Conservative (base terminal)$13
Aggressive (bull terminal)$20
Current Price$53.33
Discount Needed60-75%

For a 10x return over 5-7 years, we'd need to buy at $13-20. That's a 60-75% decline from current levels. Not impossible in a market crash or execution stumble, but not something to wait around for.

Fair Value Estimate

FY2027E EBITDA$450-550M
Applied Multiple12-14x
Implied EV$5.4-7.7B
Less Net Debt-$726M
Equity Value / Diluted Shares$66-98
Midpoint Fair Value~$82
Upside from Current+54%

On a forward-looking basis, if the contracts execute, SEI is undervalued relative to FY2027 earnings power. The analyst mean target of $67.60 looks reasonable for a 1-year target; our 2-year estimate is higher.

Watchlist Status

ActionPriceRationale
Add to WatchlistNOWFascinating business transformation worth monitoring
Begin Position (small)$35-40Pullback to Leopold's cost basis. ~30% downside from current.
Build Position (larger)$25-30Market panic or execution concerns. Could be 3-4x from here.
Back Up the Truck$15-2010x territory. Would require severe market dislocation or company-specific scare.

Key insight: SEI is the kind of company we want to own -- a real asset business with contracted revenue, positioned at a critical bottleneck in AI infrastructure. But we don't want to own it at any price. The 27% short interest tells us the stock is volatile and could give us a much better entry. Watch for: (1) a market correction, (2) a customer delay or cancellation, (3) an equipment delivery problem, or (4) a secondary offering that temporarily depresses the stock. Any of these could give us $30-40 entry, which is much more interesting than $53.

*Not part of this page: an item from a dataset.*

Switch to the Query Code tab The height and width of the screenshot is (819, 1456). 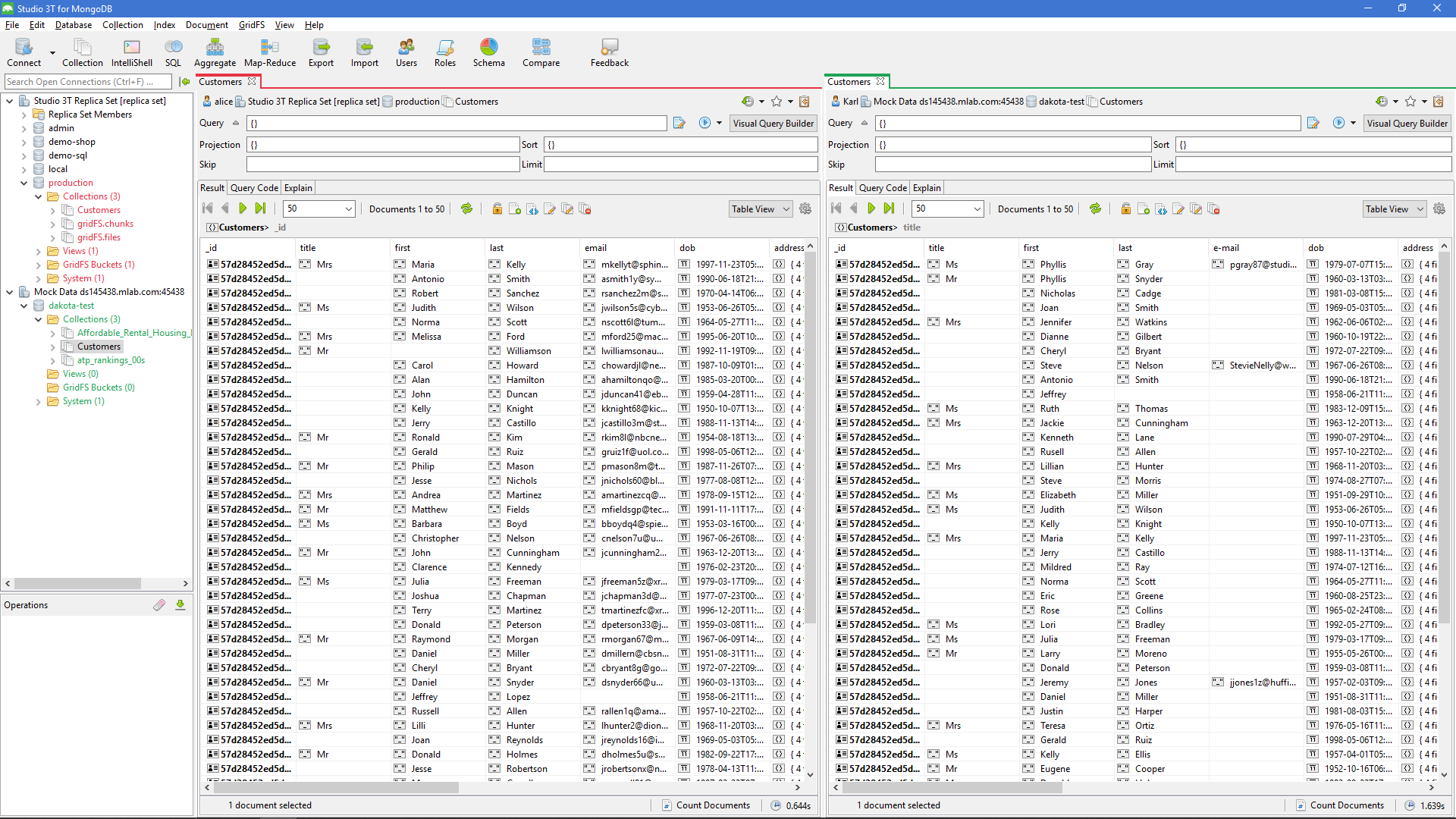[x=253, y=187]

12. SEI vs. CORZ -- Two Paths to AI Power

DimensionSEI (Solaris Energy)CORZ (Core Scientific)
Business ModelEquipment owner/lessor (distributed power gen)Data center operator (colocation/hosting)
Asset TypePower generators (mobile, modular)Data centers + power infrastructure (fixed)
Revenue ModelOperating leases (7-10yr terms)Colocation fees + power pass-through
Leopold Position1.6% of portfolio, passive7.6% of portfolio, activist (13D, 9.4% ownership)
Revenue (FY2025)$622M (+99%)$319M (-38%)
EBITDA (FY2025)~$220M~$110M
Market Cap$3.8B$5.1B
Contracted Revenue$2.2B in future lease pmts$556M deferred revenue
Power Capacity2,200 MW target (by 2028)1.4 GW (920 MW leasable)
Key RiskCustomer concentration (88% from 1)Mining-to-hosting pivot execution
Short Interest27.3%~10%
RelationshipPotentially complementary: SEI provides power TO data centers like CORZ. Leopold may see them as vertically connected -- SEI generates the power, CORZ consumes it.